1、实现过程中会引入fault

2、fault database，并且进行分类，对于classification scheme中的不同类别提出不同的测试方法

弄这个database的作用有三：一，static audit analysis；二，intrusion detection；三，fault detection

并且可以让fault prevention和detection的过程更加系统化；database里面包含两部分信息：vulnerability information和security patch information

问题：这里的fault能否和flaw等同？fault的定义是什么？

3、分类的原因：

A fault classification scheme can be used to categorize faults that share a common characteristic. The categories can be used to collect statistics about faults and devise methods for fault prevention and detection. Beizer [Bei83] summarized the importance of fault classifications as:
"It is important to establish categories for bugs if you take the goal of bug prevention seriously.
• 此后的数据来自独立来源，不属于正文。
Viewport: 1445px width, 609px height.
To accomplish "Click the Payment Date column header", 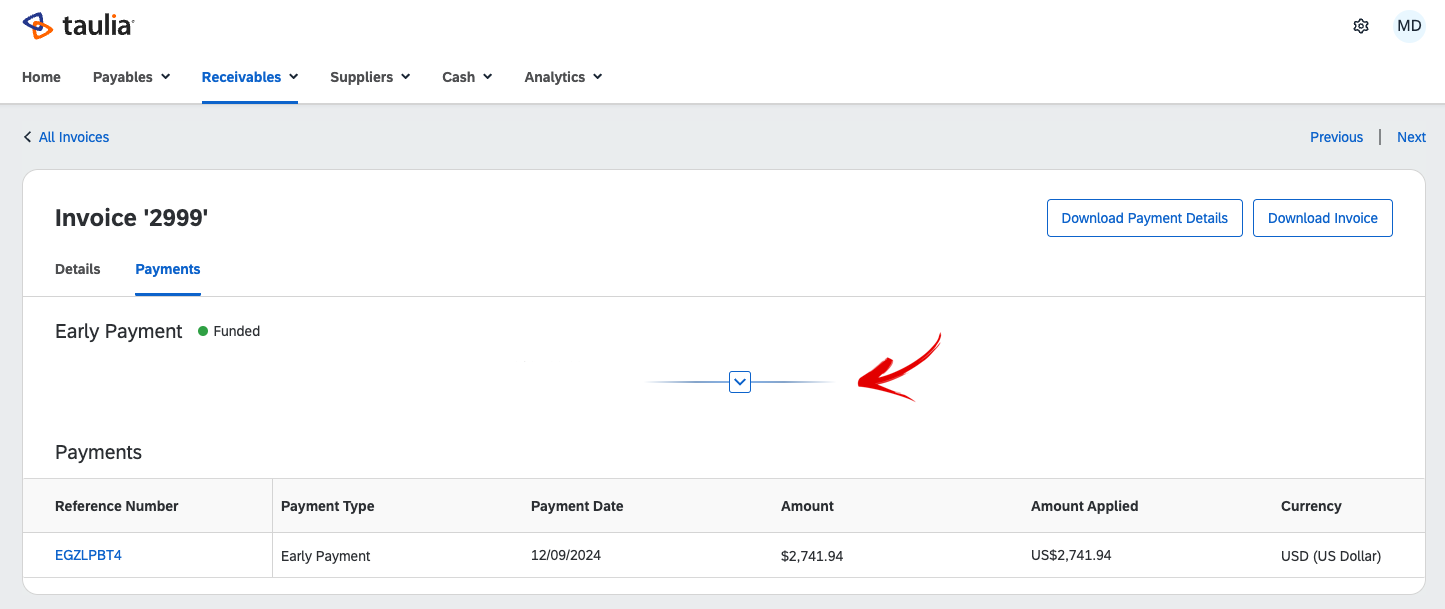I will point(577,506).
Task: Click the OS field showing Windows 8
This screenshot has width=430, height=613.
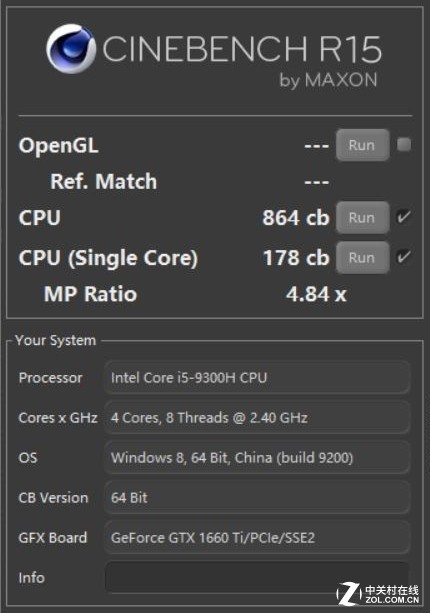Action: [x=257, y=458]
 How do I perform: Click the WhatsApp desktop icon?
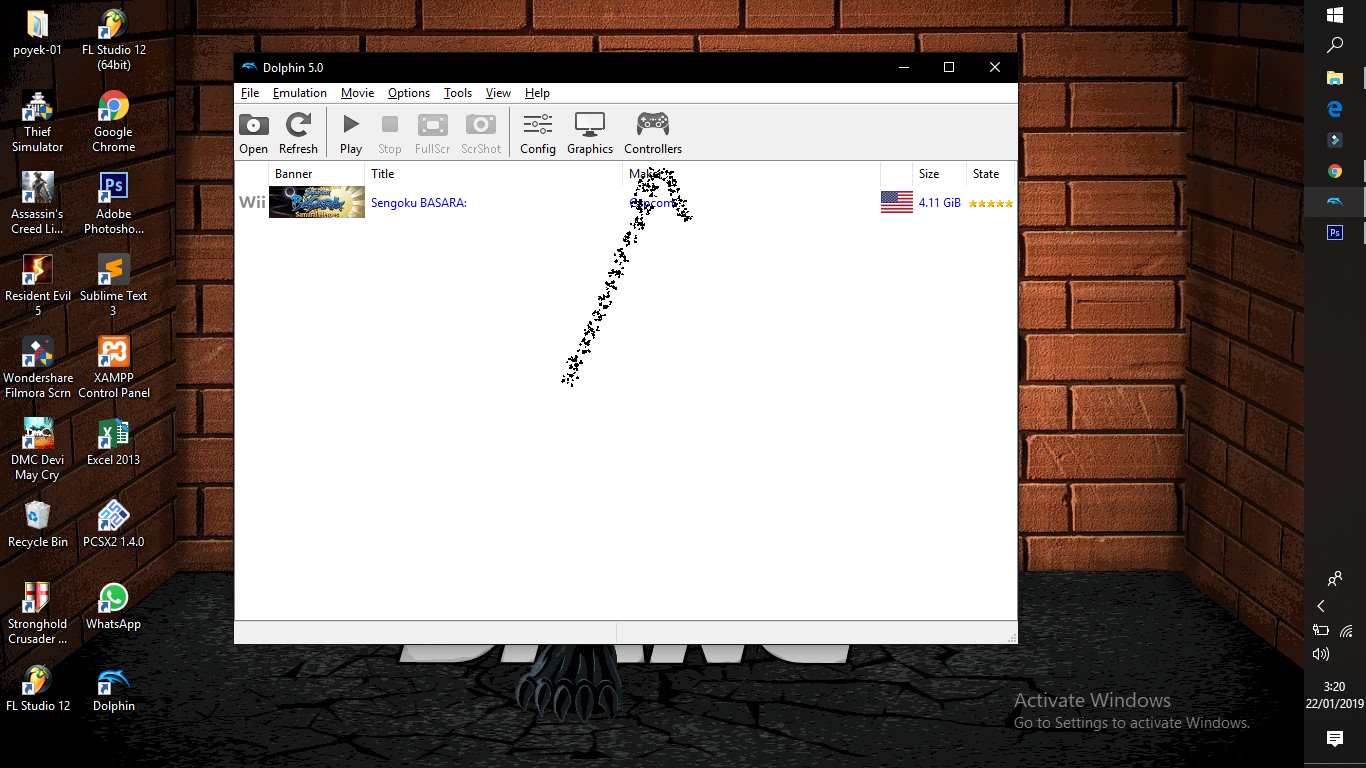(x=113, y=606)

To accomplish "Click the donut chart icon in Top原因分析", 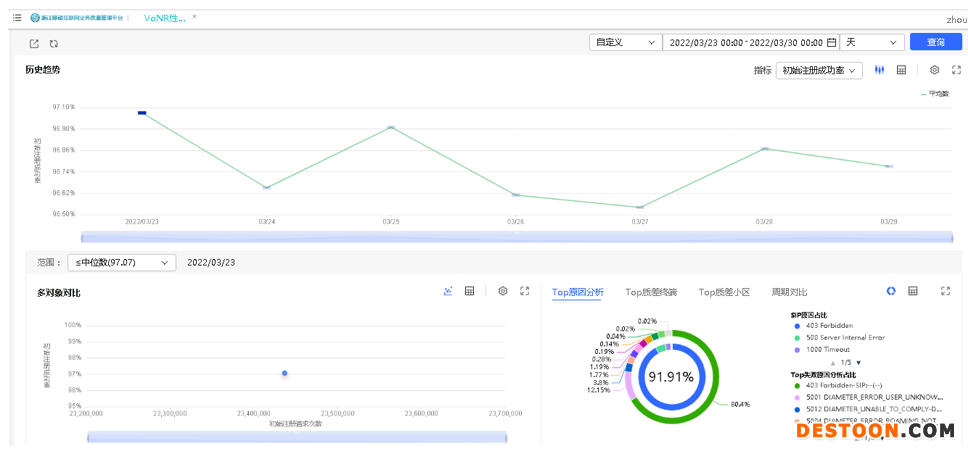I will [891, 291].
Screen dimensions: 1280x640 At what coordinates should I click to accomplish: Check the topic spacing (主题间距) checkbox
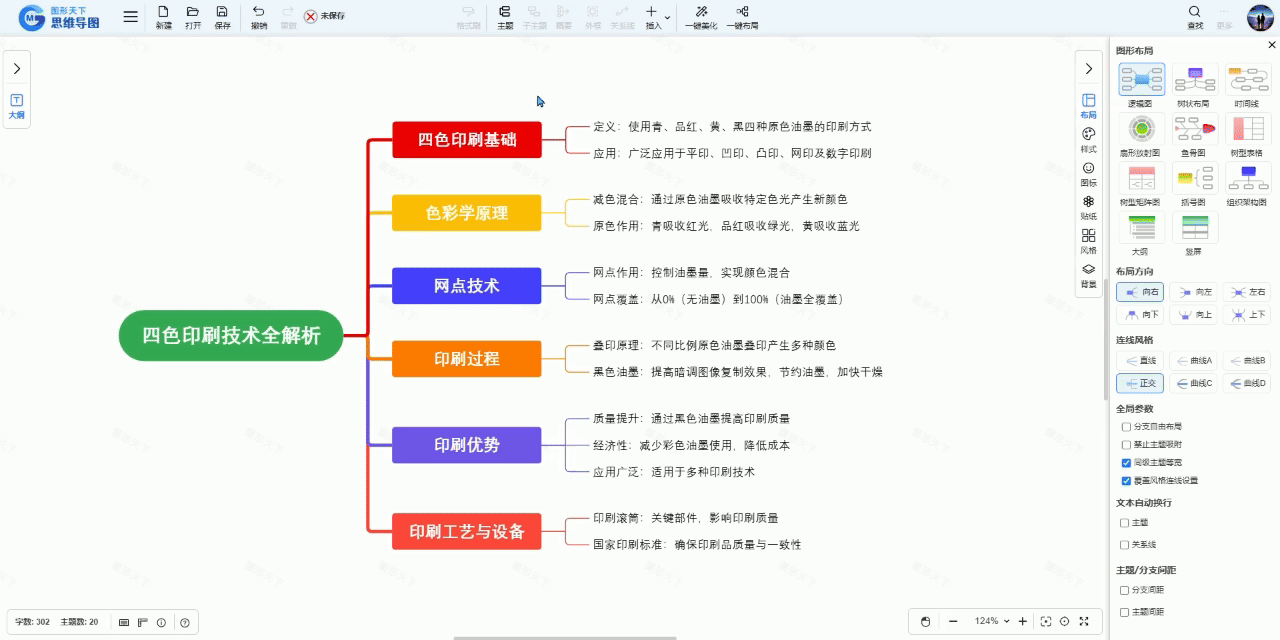[x=1125, y=612]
If a particular kind of bug recurs or seems to dominate the kinds of bugs you have, then it is possible through education, training, new controls, revised controls, documentation, inspection, and a variety of other methods to reduce the incidence of that kind of bug. If you have no statistics on the frequency of bugs, you cannot have a rational perspective on where and how to allocate your limited bug prevention resources."

4、安全破坏的三种原因：

4.1 operational fault

4.2 coding fault

4.3 environment fault

5、传统方法不给力

penetrate & patch paradigm [Sch79a]

6、security testing的作用 [Bei83] - 一本书 Software Testing Techniques

confidence in the security measure

缺乏系统的security testing的方法，现在有两种：

一、penetration analysis - 需要一个tiger team，而且效果依赖于这个团队的能力[Lin75, H+80, Wil81, AMP76]

二、formal verification -[MD79]

7、一些penetrating analysis的例子

7.1 Protection Analysis (PA) Project (1970')

它无法完成原定的自动error detection process的目标，使用的方法为pattern-directed approach

7.2 PISOS项目

7.3 Flaw Hypothesis Methodology

有许多成功的案例

8、static方法和dynamic方法的比较

各有所长，而且可以作为一个互补